→ Goal: Put every line of the data below into a JSON list of strings, with one string per line and blank lines left out.

→ Element and text position data:
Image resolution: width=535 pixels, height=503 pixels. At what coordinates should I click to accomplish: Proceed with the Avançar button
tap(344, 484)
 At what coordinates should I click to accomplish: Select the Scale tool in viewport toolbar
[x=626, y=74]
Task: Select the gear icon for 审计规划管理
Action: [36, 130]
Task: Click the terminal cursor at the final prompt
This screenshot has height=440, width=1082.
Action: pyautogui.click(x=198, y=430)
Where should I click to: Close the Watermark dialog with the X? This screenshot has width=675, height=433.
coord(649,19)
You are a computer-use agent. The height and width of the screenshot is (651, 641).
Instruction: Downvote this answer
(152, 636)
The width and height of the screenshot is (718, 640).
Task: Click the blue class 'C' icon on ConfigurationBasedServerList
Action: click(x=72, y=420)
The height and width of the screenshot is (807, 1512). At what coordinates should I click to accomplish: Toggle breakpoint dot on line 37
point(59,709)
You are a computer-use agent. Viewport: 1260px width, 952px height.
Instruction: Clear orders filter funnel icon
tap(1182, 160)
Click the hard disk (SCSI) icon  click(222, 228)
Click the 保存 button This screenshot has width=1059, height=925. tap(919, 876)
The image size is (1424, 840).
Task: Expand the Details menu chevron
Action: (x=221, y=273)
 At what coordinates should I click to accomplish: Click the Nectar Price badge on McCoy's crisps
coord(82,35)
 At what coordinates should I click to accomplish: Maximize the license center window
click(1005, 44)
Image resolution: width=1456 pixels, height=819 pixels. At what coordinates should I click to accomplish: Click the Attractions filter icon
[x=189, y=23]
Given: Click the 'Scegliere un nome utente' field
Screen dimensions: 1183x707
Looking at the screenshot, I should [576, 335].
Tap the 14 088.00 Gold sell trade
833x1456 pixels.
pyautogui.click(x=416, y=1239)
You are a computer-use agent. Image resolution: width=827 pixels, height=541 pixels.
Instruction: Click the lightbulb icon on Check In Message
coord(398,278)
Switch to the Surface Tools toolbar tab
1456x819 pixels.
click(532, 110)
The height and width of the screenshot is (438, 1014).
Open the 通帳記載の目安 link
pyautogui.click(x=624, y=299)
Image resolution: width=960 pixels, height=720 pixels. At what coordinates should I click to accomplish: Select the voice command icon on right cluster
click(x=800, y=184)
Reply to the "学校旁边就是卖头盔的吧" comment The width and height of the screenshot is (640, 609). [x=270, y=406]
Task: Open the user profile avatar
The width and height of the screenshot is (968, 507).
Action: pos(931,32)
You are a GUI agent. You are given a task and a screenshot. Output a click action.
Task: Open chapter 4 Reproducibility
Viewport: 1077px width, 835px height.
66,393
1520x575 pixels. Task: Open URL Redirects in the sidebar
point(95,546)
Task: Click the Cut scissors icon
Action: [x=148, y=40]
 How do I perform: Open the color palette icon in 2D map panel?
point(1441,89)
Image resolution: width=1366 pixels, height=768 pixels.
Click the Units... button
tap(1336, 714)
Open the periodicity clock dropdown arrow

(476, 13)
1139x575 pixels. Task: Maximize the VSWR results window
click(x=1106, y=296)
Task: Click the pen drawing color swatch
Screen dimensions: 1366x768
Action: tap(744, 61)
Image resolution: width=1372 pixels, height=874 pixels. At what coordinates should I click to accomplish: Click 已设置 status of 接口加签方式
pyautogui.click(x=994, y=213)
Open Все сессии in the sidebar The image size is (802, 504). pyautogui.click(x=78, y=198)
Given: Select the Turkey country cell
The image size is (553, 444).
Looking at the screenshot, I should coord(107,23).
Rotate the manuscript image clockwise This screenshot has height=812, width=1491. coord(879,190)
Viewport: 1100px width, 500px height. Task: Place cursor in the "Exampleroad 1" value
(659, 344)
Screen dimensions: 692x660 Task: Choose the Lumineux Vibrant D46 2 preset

→ Task response:
[
  "Image resolution: width=535 pixels, height=503 pixels. At what coordinates should I click to accomplish: Proceed with the Avançar button",
  "tap(344, 484)",
  " At what coordinates should I click to accomplish: Select the Scale tool in viewport toolbar",
  "[x=626, y=74]",
  "Task: Select the gear icon for 审计规划管理",
  "Action: [36, 130]",
  "Task: Click the terminal cursor at the final prompt",
  "This screenshot has height=440, width=1082.",
  "Action: pyautogui.click(x=198, y=430)",
  "Where should I click to: Close the Watermark dialog with the X? This screenshot has width=675, height=433.",
  "coord(649,19)",
  "You are a computer-use agent. The height and width of the screenshot is (651, 641).",
  "Instruction: Downvote this answer",
  "(152, 636)",
  "The width and height of the screenshot is (718, 640).",
  "Task: Click the blue class 'C' icon on ConfigurationBasedServerList",
  "Action: click(x=72, y=420)",
  "The height and width of the screenshot is (807, 1512). At what coordinates should I click to accomplish: Toggle breakpoint dot on line 37",
  "point(59,709)",
  "You are a computer-use agent. Viewport: 1260px width, 952px height.",
  "Instruction: Clear orders filter funnel icon",
  "tap(1182, 160)",
  "Click the hard disk (SCSI) icon  click(222, 228)",
  "Click the 保存 button This screenshot has width=1059, height=925. tap(919, 876)",
  "The image size is (1424, 840).",
  "Task: Expand the Details menu chevron",
  "Action: (x=221, y=273)",
  " At what coordinates should I click to accomplish: Click the Nectar Price badge on McCoy's crisps",
  "coord(82,35)",
  " At what coordinates should I click to accomplish: Maximize the license center window",
  "click(1005, 44)",
  "Image resolution: width=1456 pixels, height=819 pixels. At what coordinates should I click to accomplish: Click the Attractions filter icon",
  "[x=189, y=23]",
  "Given: Click the 'Scegliere un nome utente' field",
  "Screen dimensions: 1183x707",
  "Looking at the screenshot, I should [576, 335].",
  "Tap the 14 088.00 Gold sell trade",
  "833x1456 pixels.",
  "pyautogui.click(x=416, y=1239)",
  "You are a computer-use agent. Image resolution: width=827 pixels, height=541 pixels.",
  "Instruction: Click the lightbulb icon on Check In Message",
  "coord(398,278)",
  "Switch to the Surface Tools toolbar tab",
  "1456x819 pixels.",
  "click(532, 110)",
  "The height and width of the screenshot is (438, 1014).",
  "Open the 通帳記載の目安 link",
  "pyautogui.click(x=624, y=299)",
  "Image resolution: width=960 pixels, height=720 pixels. At what coordinates should I click to accomplish: Select the voice command icon on right cluster",
  "click(x=800, y=184)",
  "Reply to the \"学校旁边就是卖头盔的吧\" comment The width and height of the screenshot is (640, 609). [x=270, y=406]",
  "Task: Open the user profile avatar",
  "The width and height of the screenshot is (968, 507).",
  "Action: pos(931,32)",
  "You are a GUI agent. You are given a task and a screenshot. Output a click action.",
  "Task: Open chapter 4 Reproducibility",
  "Viewport: 1077px width, 835px height.",
  "66,393",
  "1520x575 pixels. Task: Open URL Redirects in the sidebar",
  "point(95,546)",
  "Task: Click the Cut scissors icon",
  "Action: [x=148, y=40]",
  " How do I perform: Open the color palette icon in 2D map panel?",
  "point(1441,89)",
  "Image resolution: width=1366 pixels, height=768 pixels.",
  "Click the Units... button",
  "tap(1336, 714)",
  "Open the periodicity clock dropdown arrow",
  "(476, 13)",
  "1139x575 pixels. Task: Maximize the VSWR results window",
  "click(x=1106, y=296)",
  "Task: Click the pen drawing color swatch",
  "Screen dimensions: 1366x768",
  "Action: tap(744, 61)",
  "Image resolution: width=1372 pixels, height=874 pixels. At what coordinates should I click to accomplish: Click 已设置 status of 接口加签方式",
  "pyautogui.click(x=994, y=213)",
  "Open Все сессии in the sidebar The image size is (802, 504). pyautogui.click(x=78, y=198)",
  "Given: Select the Turkey country cell",
  "The image size is (553, 444).",
  "Looking at the screenshot, I should coord(107,23).",
  "Rotate the manuscript image clockwise This screenshot has height=812, width=1491. coord(879,190)",
  "Viewport: 1100px width, 500px height. Task: Place cursor in the \"Exampleroad 1\" value",
  "(659, 344)",
  "Screen dimensions: 692x660 Task: Choose the Lumineux Vibrant D46 2 preset"
]